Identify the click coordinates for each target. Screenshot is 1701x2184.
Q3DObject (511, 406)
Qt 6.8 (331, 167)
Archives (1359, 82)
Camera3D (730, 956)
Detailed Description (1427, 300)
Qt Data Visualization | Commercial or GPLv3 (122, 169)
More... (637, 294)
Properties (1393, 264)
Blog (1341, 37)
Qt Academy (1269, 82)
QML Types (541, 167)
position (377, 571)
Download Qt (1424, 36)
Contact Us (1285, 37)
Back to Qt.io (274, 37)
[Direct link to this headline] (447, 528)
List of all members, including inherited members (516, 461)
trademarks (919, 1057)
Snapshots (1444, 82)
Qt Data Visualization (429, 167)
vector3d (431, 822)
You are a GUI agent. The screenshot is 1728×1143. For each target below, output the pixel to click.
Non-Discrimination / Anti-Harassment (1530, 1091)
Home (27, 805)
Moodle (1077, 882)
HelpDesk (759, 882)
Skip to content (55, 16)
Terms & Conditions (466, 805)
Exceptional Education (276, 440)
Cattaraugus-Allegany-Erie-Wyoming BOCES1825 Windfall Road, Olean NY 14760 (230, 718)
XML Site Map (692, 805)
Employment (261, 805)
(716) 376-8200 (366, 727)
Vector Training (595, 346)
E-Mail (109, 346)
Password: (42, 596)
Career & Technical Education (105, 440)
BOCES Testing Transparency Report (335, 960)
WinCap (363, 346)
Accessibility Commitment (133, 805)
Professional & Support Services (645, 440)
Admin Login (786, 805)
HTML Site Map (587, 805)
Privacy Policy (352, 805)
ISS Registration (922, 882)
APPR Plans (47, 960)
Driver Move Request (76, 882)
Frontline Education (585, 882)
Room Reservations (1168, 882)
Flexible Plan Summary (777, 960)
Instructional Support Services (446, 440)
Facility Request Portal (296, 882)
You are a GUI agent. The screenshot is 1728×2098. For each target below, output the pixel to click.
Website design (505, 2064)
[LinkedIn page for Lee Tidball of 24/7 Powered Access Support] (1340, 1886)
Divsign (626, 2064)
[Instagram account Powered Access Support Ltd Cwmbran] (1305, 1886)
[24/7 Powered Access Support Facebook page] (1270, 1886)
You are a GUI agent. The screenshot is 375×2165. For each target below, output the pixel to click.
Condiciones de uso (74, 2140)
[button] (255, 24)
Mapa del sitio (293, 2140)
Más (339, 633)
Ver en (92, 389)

______

- _WHAT YOU NEED TO DO_:
What is needed is an exact copy of all the records.

- _YOUR RESPONSE_:
Identify the click coordinates for each target. Screenshot is 1701x2184.
Q3DObject (511, 406)
Qt 6.8 (331, 167)
Archives (1359, 82)
Camera3D (730, 956)
Detailed Description (1427, 300)
Qt Data Visualization | Commercial or GPLv3 (122, 169)
More... (637, 294)
Properties (1393, 264)
Blog (1341, 37)
Qt Academy (1269, 82)
QML Types (541, 167)
position (377, 571)
Download Qt (1424, 36)
Contact Us (1285, 37)
Back to Qt.io (274, 37)
[Direct link to this headline] (447, 528)
List of all members, including inherited members (516, 461)
trademarks (919, 1057)
Snapshots (1444, 82)
Qt Data Visualization (429, 167)
vector3d (431, 822)
You are a GUI agent. The screenshot is 1728×1143. For each target below, output the pixel to click.
Non-Discrimination / Anti-Harassment (1530, 1091)
Home (27, 805)
Moodle (1077, 882)
HelpDesk (759, 882)
Skip to content (55, 16)
Terms & Conditions (466, 805)
Exceptional Education (276, 440)
Cattaraugus-Allegany-Erie-Wyoming BOCES1825 Windfall Road, Olean NY 14760 (230, 718)
XML Site Map (692, 805)
Employment (261, 805)
(716) 376-8200 (366, 727)
Vector Training (595, 346)
E-Mail (109, 346)
Password: (42, 596)
Career & Technical Education (105, 440)
BOCES Testing Transparency Report (335, 960)
WinCap (363, 346)
Accessibility Commitment (133, 805)
Professional & Support Services (645, 440)
Admin Login (786, 805)
HTML Site Map (587, 805)
Privacy Policy (352, 805)
ISS Registration (922, 882)
APPR Plans (47, 960)
Driver Move Request (76, 882)
Frontline Education (585, 882)
Room Reservations (1168, 882)
Flexible Plan Summary (777, 960)
Instructional Support Services (446, 440)
Facility Request Portal (296, 882)
You are a GUI agent. The screenshot is 1728×2098. For each target below, output the pixel to click.
Website design (505, 2064)
[LinkedIn page for Lee Tidball of 24/7 Powered Access Support] (1340, 1886)
Divsign (626, 2064)
[Instagram account Powered Access Support Ltd Cwmbran] (1305, 1886)
[24/7 Powered Access Support Facebook page] (1270, 1886)
You are a GUI agent. The screenshot is 375×2165. For each target below, output the pixel to click.
Condiciones de uso (74, 2140)
[button] (255, 24)
Mapa del sitio (293, 2140)
Más (339, 633)
Ver en (92, 389)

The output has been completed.